— Data extract —
%%

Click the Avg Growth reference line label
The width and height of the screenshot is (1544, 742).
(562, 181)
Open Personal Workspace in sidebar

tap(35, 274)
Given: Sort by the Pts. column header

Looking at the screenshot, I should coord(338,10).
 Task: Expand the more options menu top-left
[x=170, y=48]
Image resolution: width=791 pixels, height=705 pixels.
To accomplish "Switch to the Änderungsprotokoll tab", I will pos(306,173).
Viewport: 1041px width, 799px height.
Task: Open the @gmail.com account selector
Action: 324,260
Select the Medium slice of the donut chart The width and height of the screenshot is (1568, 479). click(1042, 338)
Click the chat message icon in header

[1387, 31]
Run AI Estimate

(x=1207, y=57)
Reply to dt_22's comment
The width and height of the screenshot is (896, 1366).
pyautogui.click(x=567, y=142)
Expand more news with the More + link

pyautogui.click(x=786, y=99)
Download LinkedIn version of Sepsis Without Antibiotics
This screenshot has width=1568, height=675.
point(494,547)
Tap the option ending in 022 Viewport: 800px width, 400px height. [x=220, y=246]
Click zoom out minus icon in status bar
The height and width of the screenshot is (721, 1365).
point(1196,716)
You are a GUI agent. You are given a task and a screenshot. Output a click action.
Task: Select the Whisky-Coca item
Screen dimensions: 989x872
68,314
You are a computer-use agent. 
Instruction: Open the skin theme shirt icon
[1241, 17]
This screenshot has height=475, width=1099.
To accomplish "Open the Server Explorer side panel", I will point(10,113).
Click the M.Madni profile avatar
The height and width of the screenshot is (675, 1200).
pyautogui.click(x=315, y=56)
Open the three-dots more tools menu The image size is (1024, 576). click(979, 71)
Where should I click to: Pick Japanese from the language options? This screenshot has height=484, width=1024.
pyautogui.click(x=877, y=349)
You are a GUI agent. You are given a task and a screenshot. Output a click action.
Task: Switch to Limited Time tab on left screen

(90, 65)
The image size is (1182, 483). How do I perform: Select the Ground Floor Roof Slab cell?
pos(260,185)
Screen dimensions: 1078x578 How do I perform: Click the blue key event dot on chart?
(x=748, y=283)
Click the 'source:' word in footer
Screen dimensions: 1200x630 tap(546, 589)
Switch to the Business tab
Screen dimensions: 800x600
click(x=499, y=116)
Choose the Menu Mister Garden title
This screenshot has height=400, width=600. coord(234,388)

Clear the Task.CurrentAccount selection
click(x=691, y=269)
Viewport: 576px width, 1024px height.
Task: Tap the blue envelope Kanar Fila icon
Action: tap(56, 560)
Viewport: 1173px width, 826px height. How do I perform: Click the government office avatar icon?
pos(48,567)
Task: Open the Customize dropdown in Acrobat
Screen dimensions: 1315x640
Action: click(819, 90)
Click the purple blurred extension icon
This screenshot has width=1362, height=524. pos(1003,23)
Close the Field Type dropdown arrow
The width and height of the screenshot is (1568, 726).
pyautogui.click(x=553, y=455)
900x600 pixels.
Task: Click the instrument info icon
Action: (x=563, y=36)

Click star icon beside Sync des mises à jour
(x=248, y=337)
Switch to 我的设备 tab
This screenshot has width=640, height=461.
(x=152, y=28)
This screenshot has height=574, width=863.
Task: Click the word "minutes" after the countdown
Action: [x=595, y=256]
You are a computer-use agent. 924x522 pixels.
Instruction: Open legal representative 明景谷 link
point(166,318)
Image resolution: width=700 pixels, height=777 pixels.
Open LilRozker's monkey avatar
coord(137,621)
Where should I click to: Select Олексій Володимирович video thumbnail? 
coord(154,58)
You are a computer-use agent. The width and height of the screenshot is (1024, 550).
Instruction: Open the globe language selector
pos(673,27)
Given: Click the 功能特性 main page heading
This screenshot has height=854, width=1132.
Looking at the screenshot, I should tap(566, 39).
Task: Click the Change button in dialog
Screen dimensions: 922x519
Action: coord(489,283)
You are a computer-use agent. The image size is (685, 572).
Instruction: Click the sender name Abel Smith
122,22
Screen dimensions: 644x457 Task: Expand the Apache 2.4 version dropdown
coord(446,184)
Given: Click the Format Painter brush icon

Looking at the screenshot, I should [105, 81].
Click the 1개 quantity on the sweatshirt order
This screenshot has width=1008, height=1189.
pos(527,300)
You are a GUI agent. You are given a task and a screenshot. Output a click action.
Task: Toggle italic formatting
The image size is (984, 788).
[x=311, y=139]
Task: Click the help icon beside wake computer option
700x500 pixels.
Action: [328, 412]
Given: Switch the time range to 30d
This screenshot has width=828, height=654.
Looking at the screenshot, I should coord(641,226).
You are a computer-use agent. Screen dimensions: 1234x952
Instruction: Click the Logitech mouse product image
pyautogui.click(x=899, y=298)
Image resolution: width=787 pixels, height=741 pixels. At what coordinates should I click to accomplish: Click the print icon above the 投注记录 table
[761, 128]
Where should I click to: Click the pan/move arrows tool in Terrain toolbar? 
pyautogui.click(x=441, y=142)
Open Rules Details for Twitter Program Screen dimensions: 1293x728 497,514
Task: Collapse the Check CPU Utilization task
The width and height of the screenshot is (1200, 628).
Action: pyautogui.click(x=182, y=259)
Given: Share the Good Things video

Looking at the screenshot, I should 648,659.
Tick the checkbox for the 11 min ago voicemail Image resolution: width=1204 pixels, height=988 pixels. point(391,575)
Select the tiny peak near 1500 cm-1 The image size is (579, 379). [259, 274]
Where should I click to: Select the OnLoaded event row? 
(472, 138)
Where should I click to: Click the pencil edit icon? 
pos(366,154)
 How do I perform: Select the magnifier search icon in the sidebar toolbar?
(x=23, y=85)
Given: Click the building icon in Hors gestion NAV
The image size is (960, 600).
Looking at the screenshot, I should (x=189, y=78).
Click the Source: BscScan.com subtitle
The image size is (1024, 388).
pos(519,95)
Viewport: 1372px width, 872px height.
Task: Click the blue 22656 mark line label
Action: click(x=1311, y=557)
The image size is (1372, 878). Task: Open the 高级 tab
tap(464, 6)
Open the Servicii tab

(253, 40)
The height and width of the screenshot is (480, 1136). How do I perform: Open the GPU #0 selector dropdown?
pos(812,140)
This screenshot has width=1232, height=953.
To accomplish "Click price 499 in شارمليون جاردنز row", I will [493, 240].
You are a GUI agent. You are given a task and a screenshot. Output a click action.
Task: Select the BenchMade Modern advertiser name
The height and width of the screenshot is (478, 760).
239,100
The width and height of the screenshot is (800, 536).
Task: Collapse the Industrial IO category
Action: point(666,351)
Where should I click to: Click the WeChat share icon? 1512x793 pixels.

%%

— Exercise goal —
Send back all of the entries exactly, with nothing missing.

— Written answer —
Click the Avg Growth reference line label
The width and height of the screenshot is (1544, 742).
(562, 181)
Open Personal Workspace in sidebar

tap(35, 274)
Given: Sort by the Pts. column header

Looking at the screenshot, I should coord(338,10).
 Task: Expand the more options menu top-left
[x=170, y=48]
Image resolution: width=791 pixels, height=705 pixels.
To accomplish "Switch to the Änderungsprotokoll tab", I will pos(306,173).
Viewport: 1041px width, 799px height.
Task: Open the @gmail.com account selector
Action: 324,260
Select the Medium slice of the donut chart The width and height of the screenshot is (1568, 479). click(1042, 338)
Click the chat message icon in header

[1387, 31]
Run AI Estimate

(x=1207, y=57)
Reply to dt_22's comment
The width and height of the screenshot is (896, 1366).
pyautogui.click(x=567, y=142)
Expand more news with the More + link

pyautogui.click(x=786, y=99)
Download LinkedIn version of Sepsis Without Antibiotics
This screenshot has width=1568, height=675.
point(494,547)
Tap the option ending in 022 Viewport: 800px width, 400px height. [x=220, y=246]
Click zoom out minus icon in status bar
The height and width of the screenshot is (721, 1365).
point(1196,716)
You are a GUI agent. You are given a task and a screenshot. Output a click action.
Task: Select the Whisky-Coca item
Screen dimensions: 989x872
68,314
You are a computer-use agent. 
Instruction: Open the skin theme shirt icon
[1241, 17]
This screenshot has height=475, width=1099.
To accomplish "Open the Server Explorer side panel", I will point(10,113).
Click the M.Madni profile avatar
The height and width of the screenshot is (675, 1200).
pyautogui.click(x=315, y=56)
Open the three-dots more tools menu The image size is (1024, 576). click(979, 71)
Where should I click to: Pick Japanese from the language options? This screenshot has height=484, width=1024.
pyautogui.click(x=877, y=349)
You are a GUI agent. You are given a task and a screenshot. Output a click action.
Task: Switch to Limited Time tab on left screen

(90, 65)
The image size is (1182, 483). How do I perform: Select the Ground Floor Roof Slab cell?
pos(260,185)
Screen dimensions: 1078x578 How do I perform: Click the blue key event dot on chart?
(x=748, y=283)
Click the 'source:' word in footer
Screen dimensions: 1200x630 tap(546, 589)
Switch to the Business tab
Screen dimensions: 800x600
click(x=499, y=116)
Choose the Menu Mister Garden title
This screenshot has height=400, width=600. coord(234,388)

Clear the Task.CurrentAccount selection
click(x=691, y=269)
Viewport: 576px width, 1024px height.
Task: Tap the blue envelope Kanar Fila icon
Action: tap(56, 560)
Viewport: 1173px width, 826px height. How do I perform: Click the government office avatar icon?
pos(48,567)
Task: Open the Customize dropdown in Acrobat
Screen dimensions: 1315x640
Action: click(819, 90)
Click the purple blurred extension icon
This screenshot has width=1362, height=524. pos(1003,23)
Close the Field Type dropdown arrow
The width and height of the screenshot is (1568, 726).
pyautogui.click(x=553, y=455)
900x600 pixels.
Task: Click the instrument info icon
Action: (x=563, y=36)

Click star icon beside Sync des mises à jour
(x=248, y=337)
Switch to 我的设备 tab
This screenshot has width=640, height=461.
(x=152, y=28)
This screenshot has height=574, width=863.
Task: Click the word "minutes" after the countdown
Action: [x=595, y=256]
You are a computer-use agent. 924x522 pixels.
Instruction: Open legal representative 明景谷 link
point(166,318)
Image resolution: width=700 pixels, height=777 pixels.
Open LilRozker's monkey avatar
coord(137,621)
Where should I click to: Select Олексій Володимирович video thumbnail? 
coord(154,58)
You are a computer-use agent. The width and height of the screenshot is (1024, 550).
Instruction: Open the globe language selector
pos(673,27)
Given: Click the 功能特性 main page heading
This screenshot has height=854, width=1132.
Looking at the screenshot, I should tap(566, 39).
Task: Click the Change button in dialog
Screen dimensions: 922x519
Action: coord(489,283)
You are a computer-use agent. The image size is (685, 572).
Instruction: Click the sender name Abel Smith
122,22
Screen dimensions: 644x457 Task: Expand the Apache 2.4 version dropdown
coord(446,184)
Given: Click the Format Painter brush icon

Looking at the screenshot, I should [105, 81].
Click the 1개 quantity on the sweatshirt order
This screenshot has width=1008, height=1189.
pos(527,300)
You are a GUI agent. You are given a task and a screenshot. Output a click action.
Task: Toggle italic formatting
The image size is (984, 788).
[x=311, y=139]
Task: Click the help icon beside wake computer option
700x500 pixels.
Action: [328, 412]
Given: Switch the time range to 30d
This screenshot has width=828, height=654.
Looking at the screenshot, I should coord(641,226).
You are a computer-use agent. Screen dimensions: 1234x952
Instruction: Click the Logitech mouse product image
pyautogui.click(x=899, y=298)
Image resolution: width=787 pixels, height=741 pixels. At what coordinates should I click to accomplish: Click the print icon above the 投注记录 table
[761, 128]
Where should I click to: Click the pan/move arrows tool in Terrain toolbar? 
pyautogui.click(x=441, y=142)
Open Rules Details for Twitter Program Screen dimensions: 1293x728 497,514
Task: Collapse the Check CPU Utilization task
The width and height of the screenshot is (1200, 628).
Action: pyautogui.click(x=182, y=259)
Given: Share the Good Things video

Looking at the screenshot, I should 648,659.
Tick the checkbox for the 11 min ago voicemail Image resolution: width=1204 pixels, height=988 pixels. point(391,575)
Select the tiny peak near 1500 cm-1 The image size is (579, 379). [259, 274]
Where should I click to: Select the OnLoaded event row? 
(472, 138)
Where should I click to: Click the pencil edit icon? 
pos(366,154)
 How do I perform: Select the magnifier search icon in the sidebar toolbar?
(x=23, y=85)
Given: Click the building icon in Hors gestion NAV
The image size is (960, 600).
Looking at the screenshot, I should (x=189, y=78).
Click the Source: BscScan.com subtitle
The image size is (1024, 388).
pos(519,95)
Viewport: 1372px width, 872px height.
Task: Click the blue 22656 mark line label
Action: click(x=1311, y=557)
The image size is (1372, 878). Task: Open the 高级 tab
tap(464, 6)
Open the Servicii tab

(253, 40)
The height and width of the screenshot is (480, 1136). How do I perform: Open the GPU #0 selector dropdown?
pos(812,140)
This screenshot has width=1232, height=953.
To accomplish "Click price 499 in شارمليون جاردنز row", I will [493, 240].
You are a GUI agent. You are given a task and a screenshot. Output a click action.
Task: Select the BenchMade Modern advertiser name
The height and width of the screenshot is (478, 760).
239,100
The width and height of the screenshot is (800, 536).
Task: Collapse the Industrial IO category
Action: point(666,351)
Where should I click to: Click the WeChat share icon? 1512x793 pixels.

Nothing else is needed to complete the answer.